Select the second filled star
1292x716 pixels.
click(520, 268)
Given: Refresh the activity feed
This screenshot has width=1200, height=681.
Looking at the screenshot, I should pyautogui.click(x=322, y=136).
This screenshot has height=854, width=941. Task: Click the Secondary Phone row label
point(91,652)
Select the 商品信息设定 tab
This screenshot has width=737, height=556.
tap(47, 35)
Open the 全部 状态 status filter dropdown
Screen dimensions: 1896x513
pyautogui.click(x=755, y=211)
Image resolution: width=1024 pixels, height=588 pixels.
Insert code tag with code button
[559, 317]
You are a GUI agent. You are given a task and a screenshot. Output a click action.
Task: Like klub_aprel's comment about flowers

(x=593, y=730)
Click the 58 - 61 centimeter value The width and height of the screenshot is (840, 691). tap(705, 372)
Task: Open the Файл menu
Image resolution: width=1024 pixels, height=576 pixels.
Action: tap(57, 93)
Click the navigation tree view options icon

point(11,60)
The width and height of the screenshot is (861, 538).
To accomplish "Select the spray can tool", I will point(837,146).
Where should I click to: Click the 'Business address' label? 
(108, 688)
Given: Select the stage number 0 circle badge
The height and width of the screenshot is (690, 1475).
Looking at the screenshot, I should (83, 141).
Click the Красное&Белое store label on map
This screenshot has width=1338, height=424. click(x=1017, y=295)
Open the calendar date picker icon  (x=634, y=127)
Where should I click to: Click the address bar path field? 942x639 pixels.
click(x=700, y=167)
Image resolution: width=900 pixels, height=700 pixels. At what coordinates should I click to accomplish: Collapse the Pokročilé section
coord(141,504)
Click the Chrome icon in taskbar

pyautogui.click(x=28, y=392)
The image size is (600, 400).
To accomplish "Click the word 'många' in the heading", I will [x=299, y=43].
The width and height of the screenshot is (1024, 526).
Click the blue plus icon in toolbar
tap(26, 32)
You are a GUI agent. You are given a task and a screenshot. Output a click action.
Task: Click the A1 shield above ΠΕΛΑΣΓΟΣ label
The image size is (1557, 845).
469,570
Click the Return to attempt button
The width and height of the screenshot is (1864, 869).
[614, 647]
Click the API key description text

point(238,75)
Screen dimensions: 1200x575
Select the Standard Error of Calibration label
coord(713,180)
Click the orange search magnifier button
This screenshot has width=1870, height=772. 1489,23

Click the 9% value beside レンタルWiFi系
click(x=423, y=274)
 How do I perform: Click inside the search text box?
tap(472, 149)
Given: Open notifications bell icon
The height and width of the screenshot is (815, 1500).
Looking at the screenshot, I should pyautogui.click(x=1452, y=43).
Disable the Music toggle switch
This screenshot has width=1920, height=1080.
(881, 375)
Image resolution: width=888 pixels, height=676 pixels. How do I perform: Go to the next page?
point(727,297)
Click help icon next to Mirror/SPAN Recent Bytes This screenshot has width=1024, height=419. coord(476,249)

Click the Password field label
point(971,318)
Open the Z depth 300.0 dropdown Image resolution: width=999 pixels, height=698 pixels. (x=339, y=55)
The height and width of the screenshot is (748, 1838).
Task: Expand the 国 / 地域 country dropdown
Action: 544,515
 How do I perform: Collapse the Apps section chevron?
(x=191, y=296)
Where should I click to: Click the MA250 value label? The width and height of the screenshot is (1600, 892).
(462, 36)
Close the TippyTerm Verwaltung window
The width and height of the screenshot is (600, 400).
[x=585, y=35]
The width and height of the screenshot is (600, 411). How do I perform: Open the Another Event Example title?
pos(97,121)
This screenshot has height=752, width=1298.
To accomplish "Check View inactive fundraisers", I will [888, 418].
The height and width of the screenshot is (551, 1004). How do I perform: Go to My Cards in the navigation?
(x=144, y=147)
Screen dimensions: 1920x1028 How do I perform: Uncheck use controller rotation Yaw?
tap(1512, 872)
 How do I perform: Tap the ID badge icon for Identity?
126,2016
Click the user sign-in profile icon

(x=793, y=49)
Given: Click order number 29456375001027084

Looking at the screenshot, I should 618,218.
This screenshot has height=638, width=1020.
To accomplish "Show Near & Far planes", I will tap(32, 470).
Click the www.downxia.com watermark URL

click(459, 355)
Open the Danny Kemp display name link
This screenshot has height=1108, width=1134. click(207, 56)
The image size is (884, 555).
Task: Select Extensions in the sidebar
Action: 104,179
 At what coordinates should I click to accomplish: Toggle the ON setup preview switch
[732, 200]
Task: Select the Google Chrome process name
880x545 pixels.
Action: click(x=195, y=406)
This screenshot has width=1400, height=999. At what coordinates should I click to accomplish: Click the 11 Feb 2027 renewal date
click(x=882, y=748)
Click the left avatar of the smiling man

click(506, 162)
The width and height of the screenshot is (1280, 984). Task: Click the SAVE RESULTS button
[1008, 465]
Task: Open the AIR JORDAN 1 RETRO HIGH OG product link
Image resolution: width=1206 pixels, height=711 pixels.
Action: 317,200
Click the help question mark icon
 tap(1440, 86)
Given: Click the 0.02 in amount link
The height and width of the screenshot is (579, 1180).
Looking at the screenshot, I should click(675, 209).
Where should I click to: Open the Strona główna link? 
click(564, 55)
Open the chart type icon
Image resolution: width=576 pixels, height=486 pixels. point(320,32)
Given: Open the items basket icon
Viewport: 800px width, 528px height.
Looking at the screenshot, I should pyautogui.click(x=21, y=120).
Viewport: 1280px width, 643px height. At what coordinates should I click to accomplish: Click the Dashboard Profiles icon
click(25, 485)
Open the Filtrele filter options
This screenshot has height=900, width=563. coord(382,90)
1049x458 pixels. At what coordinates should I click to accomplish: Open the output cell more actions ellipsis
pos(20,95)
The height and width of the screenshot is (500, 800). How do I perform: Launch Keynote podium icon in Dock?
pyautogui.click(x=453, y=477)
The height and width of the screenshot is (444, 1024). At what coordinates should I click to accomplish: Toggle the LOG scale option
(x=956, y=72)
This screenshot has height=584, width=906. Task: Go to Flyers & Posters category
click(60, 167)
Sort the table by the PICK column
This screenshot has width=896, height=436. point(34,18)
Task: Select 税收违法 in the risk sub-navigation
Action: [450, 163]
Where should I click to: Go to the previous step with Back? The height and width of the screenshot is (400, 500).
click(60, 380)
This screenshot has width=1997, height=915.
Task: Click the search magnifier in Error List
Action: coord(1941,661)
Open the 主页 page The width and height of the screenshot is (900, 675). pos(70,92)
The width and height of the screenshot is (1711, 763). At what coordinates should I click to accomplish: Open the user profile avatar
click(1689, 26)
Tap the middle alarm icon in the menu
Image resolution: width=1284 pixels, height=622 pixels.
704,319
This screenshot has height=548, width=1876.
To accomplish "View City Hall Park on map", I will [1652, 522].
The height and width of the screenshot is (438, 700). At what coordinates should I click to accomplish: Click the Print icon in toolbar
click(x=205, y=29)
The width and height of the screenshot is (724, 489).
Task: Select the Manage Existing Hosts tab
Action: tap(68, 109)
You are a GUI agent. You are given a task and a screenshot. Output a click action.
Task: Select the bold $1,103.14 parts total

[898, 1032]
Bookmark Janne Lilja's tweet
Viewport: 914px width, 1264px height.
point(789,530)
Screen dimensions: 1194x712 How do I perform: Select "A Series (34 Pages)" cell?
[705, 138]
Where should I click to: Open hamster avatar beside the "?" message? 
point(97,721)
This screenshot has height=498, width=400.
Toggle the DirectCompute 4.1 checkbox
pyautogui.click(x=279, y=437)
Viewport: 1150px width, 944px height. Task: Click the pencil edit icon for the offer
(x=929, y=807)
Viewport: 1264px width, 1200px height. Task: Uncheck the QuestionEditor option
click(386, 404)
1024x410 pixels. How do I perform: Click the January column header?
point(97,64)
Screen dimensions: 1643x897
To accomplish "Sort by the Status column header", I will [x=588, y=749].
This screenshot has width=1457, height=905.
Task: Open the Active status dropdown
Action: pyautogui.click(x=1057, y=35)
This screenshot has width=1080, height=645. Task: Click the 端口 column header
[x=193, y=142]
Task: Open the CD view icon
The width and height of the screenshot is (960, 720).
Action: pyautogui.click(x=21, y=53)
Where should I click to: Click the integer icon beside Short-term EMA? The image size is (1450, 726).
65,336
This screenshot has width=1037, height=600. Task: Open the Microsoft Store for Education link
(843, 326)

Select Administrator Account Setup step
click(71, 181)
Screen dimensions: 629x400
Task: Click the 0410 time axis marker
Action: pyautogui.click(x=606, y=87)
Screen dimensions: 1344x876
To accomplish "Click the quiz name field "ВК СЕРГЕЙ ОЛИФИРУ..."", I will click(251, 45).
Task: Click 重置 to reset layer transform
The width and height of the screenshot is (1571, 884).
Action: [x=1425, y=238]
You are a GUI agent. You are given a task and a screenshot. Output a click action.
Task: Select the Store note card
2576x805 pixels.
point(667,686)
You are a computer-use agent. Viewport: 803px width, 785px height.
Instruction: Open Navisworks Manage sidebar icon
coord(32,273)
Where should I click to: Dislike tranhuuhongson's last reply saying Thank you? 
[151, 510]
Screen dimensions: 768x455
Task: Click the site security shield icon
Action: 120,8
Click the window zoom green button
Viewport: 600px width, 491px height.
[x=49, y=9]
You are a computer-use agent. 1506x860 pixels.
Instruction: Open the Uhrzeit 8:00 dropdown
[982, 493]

━━━━

- [Work required]: Please filter the entries above down to the lines holding "menu" and copy them.

- [Completed task]:
Task: Open the Файл menu
Tap the middle alarm icon in the menu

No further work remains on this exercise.